Collected data

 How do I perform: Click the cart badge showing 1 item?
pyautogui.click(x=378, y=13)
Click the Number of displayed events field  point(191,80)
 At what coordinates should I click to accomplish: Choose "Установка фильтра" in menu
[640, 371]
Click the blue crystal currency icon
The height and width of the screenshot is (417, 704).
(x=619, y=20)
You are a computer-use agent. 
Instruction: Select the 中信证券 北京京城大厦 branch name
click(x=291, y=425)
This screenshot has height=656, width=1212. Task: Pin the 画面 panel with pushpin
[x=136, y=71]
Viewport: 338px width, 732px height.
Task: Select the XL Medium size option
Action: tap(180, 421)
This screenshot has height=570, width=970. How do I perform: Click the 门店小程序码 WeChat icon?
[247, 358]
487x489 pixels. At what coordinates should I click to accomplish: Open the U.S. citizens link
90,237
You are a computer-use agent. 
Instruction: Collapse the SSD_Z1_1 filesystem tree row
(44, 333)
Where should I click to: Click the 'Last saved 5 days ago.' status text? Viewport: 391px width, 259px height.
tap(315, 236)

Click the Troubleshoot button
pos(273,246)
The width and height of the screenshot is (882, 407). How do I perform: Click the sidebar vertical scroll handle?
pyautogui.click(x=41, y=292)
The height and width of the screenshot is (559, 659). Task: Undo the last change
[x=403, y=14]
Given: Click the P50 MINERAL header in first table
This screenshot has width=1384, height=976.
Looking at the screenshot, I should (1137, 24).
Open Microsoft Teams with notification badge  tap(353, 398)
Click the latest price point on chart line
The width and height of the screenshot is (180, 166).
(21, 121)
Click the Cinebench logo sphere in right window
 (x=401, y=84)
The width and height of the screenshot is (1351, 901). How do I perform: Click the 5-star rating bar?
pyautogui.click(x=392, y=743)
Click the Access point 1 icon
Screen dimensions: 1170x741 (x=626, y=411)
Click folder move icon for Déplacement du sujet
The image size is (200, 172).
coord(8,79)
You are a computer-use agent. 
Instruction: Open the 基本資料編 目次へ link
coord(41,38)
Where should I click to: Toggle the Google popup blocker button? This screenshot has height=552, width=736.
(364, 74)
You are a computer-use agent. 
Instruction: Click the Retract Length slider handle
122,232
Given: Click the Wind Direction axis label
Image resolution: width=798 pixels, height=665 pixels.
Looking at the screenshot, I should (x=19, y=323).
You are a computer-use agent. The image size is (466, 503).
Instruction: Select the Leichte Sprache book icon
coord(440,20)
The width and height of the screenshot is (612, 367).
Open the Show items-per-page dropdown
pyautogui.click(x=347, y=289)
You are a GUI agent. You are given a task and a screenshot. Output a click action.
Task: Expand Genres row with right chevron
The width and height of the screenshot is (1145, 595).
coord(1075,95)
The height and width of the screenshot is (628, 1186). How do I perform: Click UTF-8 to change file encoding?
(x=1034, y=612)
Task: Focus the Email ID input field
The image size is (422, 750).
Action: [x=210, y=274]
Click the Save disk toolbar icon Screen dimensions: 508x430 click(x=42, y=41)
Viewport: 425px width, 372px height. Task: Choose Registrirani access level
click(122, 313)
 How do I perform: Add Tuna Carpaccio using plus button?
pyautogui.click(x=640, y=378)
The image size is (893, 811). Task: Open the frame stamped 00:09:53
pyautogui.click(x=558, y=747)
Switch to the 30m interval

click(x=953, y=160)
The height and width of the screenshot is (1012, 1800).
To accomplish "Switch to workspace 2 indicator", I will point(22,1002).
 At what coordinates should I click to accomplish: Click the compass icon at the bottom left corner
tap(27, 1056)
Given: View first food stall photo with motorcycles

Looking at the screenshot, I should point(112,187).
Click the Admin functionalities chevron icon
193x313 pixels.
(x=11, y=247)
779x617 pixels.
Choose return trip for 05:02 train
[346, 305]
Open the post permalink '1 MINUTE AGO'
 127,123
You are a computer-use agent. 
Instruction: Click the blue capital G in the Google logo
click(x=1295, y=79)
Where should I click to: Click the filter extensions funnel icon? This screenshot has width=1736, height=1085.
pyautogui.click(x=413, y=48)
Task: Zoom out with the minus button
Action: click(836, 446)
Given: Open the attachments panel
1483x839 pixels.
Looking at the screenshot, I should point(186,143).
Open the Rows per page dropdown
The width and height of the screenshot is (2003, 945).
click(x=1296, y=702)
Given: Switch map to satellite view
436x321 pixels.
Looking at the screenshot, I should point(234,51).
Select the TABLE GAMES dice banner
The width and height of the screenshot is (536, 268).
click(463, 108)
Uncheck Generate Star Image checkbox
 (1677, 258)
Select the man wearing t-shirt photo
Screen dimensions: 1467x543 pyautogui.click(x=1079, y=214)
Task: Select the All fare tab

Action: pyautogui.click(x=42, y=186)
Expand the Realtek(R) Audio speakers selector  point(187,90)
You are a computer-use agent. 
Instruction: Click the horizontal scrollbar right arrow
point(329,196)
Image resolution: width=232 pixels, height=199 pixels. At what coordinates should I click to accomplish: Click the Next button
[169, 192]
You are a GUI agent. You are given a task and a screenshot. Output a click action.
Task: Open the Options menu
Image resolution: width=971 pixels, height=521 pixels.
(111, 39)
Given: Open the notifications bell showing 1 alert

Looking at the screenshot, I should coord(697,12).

SET TASK — Rewrite everything from the line containing "This screenshot has height=570, width=970." down to the line containing "coord(1075,95)", swapping "Instruction" for "Command" and leaving all else unchanged. Give only those lines.

OUTPUT FOR THIS EXERCISE —
This screenshot has height=570, width=970. How do I perform: Click the 门店小程序码 WeChat icon?
[247, 358]
487x489 pixels. At what coordinates should I click to accomplish: Open the U.S. citizens link
90,237
You are a computer-use agent. 
Command: Collapse the SSD_Z1_1 filesystem tree row
(44, 333)
Where should I click to: Click the 'Last saved 5 days ago.' status text? Viewport: 391px width, 259px height.
tap(315, 236)

Click the Troubleshoot button
pos(273,246)
The width and height of the screenshot is (882, 407). How do I perform: Click the sidebar vertical scroll handle?
pyautogui.click(x=41, y=292)
The height and width of the screenshot is (559, 659). Task: Undo the last change
[x=403, y=14]
Given: Click the P50 MINERAL header in first table
This screenshot has width=1384, height=976.
Looking at the screenshot, I should (1137, 24).
Open Microsoft Teams with notification badge  tap(353, 398)
Click the latest price point on chart line
The width and height of the screenshot is (180, 166).
(21, 121)
Click the Cinebench logo sphere in right window
 (x=401, y=84)
The width and height of the screenshot is (1351, 901). How do I perform: Click the 5-star rating bar?
pyautogui.click(x=392, y=743)
Click the Access point 1 icon
Screen dimensions: 1170x741 (x=626, y=411)
Click folder move icon for Déplacement du sujet
The image size is (200, 172).
coord(8,79)
You are a computer-use agent. 
Command: Open the 基本資料編 目次へ link
coord(41,38)
Where should I click to: Toggle the Google popup blocker button? This screenshot has height=552, width=736.
(364, 74)
You are a computer-use agent. 
Command: Click the Retract Length slider handle
122,232
Given: Click the Wind Direction axis label
Image resolution: width=798 pixels, height=665 pixels.
Looking at the screenshot, I should (x=19, y=323).
You are a computer-use agent. The image size is (466, 503).
Command: Select the Leichte Sprache book icon
coord(440,20)
The width and height of the screenshot is (612, 367).
Open the Show items-per-page dropdown
pyautogui.click(x=347, y=289)
You are a GUI agent. You are given a task and a screenshot. Output a click action.
Task: Expand Genres row with right chevron
The width and height of the screenshot is (1145, 595).
coord(1075,95)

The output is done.